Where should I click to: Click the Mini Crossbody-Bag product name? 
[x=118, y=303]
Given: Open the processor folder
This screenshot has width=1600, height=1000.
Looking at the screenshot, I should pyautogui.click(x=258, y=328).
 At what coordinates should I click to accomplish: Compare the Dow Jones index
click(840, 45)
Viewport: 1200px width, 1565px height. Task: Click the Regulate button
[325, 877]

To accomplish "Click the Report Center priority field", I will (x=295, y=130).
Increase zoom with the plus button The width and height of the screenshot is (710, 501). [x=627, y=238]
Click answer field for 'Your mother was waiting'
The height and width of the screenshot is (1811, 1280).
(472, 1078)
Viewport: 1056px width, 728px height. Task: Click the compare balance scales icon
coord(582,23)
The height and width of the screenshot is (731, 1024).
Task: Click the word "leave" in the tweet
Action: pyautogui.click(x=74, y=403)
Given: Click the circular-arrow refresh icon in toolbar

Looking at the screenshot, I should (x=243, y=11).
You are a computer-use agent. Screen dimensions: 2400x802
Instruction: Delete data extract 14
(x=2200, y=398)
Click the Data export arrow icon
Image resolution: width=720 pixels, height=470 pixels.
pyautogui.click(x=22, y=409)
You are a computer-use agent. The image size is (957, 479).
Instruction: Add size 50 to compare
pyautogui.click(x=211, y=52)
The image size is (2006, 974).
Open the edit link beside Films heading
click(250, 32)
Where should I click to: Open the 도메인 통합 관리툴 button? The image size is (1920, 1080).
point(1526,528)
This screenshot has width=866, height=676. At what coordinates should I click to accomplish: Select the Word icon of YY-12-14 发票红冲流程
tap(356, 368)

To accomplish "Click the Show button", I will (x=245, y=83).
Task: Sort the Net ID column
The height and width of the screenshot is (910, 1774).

§ §

> Work order:
Give the count of lines in the data above holding the word "agent", and nothing beyond it.

> Task output:
2